Item coordinate data:
◆ ◆ ◆ ◆ ◆ ◆ ◆

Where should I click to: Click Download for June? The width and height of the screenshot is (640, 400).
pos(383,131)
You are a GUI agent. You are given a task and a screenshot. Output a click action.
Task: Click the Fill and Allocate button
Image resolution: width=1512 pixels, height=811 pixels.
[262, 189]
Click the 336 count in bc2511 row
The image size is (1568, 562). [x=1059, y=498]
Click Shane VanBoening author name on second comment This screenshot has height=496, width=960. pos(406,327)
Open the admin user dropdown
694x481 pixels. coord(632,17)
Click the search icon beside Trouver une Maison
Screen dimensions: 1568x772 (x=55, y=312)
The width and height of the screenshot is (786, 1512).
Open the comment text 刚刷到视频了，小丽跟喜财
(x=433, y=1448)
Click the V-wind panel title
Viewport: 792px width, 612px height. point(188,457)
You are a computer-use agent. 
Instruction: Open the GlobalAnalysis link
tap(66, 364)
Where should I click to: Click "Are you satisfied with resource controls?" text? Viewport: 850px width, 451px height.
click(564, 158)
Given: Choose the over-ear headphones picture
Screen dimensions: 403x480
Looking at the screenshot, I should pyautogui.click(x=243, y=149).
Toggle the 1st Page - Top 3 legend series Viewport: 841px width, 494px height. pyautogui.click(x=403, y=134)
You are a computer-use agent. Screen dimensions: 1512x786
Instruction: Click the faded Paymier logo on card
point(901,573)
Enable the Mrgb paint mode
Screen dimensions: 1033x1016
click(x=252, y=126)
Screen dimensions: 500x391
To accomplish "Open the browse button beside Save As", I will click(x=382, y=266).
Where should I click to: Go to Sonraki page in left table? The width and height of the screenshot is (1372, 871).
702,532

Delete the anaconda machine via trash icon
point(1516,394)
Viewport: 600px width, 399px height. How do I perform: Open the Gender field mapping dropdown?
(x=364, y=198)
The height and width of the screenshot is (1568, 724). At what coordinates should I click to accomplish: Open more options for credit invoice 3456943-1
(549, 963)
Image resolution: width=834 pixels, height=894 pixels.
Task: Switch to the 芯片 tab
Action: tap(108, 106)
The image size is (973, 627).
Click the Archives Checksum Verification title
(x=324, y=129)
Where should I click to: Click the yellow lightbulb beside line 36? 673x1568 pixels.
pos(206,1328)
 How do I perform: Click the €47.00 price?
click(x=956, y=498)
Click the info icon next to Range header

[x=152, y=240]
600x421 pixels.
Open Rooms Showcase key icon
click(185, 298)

◆ ◆ ◆ ◆ ◆ ◆ ◆

What this task involves: Please copy every line of the listing above, exactly as it appears.

Response to this exercise:
Where should I click to: Click Download for June? The width and height of the screenshot is (640, 400).
pos(383,131)
You are a GUI agent. You are given a task and a screenshot. Output a click action.
Task: Click the Fill and Allocate button
Image resolution: width=1512 pixels, height=811 pixels.
[262, 189]
Click the 336 count in bc2511 row
The image size is (1568, 562). [x=1059, y=498]
Click Shane VanBoening author name on second comment This screenshot has height=496, width=960. pos(406,327)
Open the admin user dropdown
694x481 pixels. coord(632,17)
Click the search icon beside Trouver une Maison
Screen dimensions: 1568x772 (x=55, y=312)
The width and height of the screenshot is (786, 1512).
Open the comment text 刚刷到视频了，小丽跟喜财
(x=433, y=1448)
Click the V-wind panel title
Viewport: 792px width, 612px height. point(188,457)
You are a computer-use agent. 
Instruction: Open the GlobalAnalysis link
tap(66, 364)
Where should I click to: Click "Are you satisfied with resource controls?" text? Viewport: 850px width, 451px height.
click(564, 158)
Given: Choose the over-ear headphones picture
Screen dimensions: 403x480
Looking at the screenshot, I should pyautogui.click(x=243, y=149).
Toggle the 1st Page - Top 3 legend series Viewport: 841px width, 494px height. pyautogui.click(x=403, y=134)
You are a computer-use agent. Screen dimensions: 1512x786
Instruction: Click the faded Paymier logo on card
point(901,573)
Enable the Mrgb paint mode
Screen dimensions: 1033x1016
click(x=252, y=126)
Screen dimensions: 500x391
To accomplish "Open the browse button beside Save As", I will click(x=382, y=266).
Where should I click to: Go to Sonraki page in left table? The width and height of the screenshot is (1372, 871).
702,532

Delete the anaconda machine via trash icon
point(1516,394)
Viewport: 600px width, 399px height. How do I perform: Open the Gender field mapping dropdown?
(x=364, y=198)
The height and width of the screenshot is (1568, 724). At what coordinates should I click to accomplish: Open more options for credit invoice 3456943-1
(549, 963)
Image resolution: width=834 pixels, height=894 pixels.
Task: Switch to the 芯片 tab
Action: tap(108, 106)
The image size is (973, 627).
Click the Archives Checksum Verification title
(x=324, y=129)
Where should I click to: Click the yellow lightbulb beside line 36? 673x1568 pixels.
pos(206,1328)
 How do I perform: Click the €47.00 price?
click(x=956, y=498)
Click the info icon next to Range header

[x=152, y=240]
600x421 pixels.
Open Rooms Showcase key icon
click(185, 298)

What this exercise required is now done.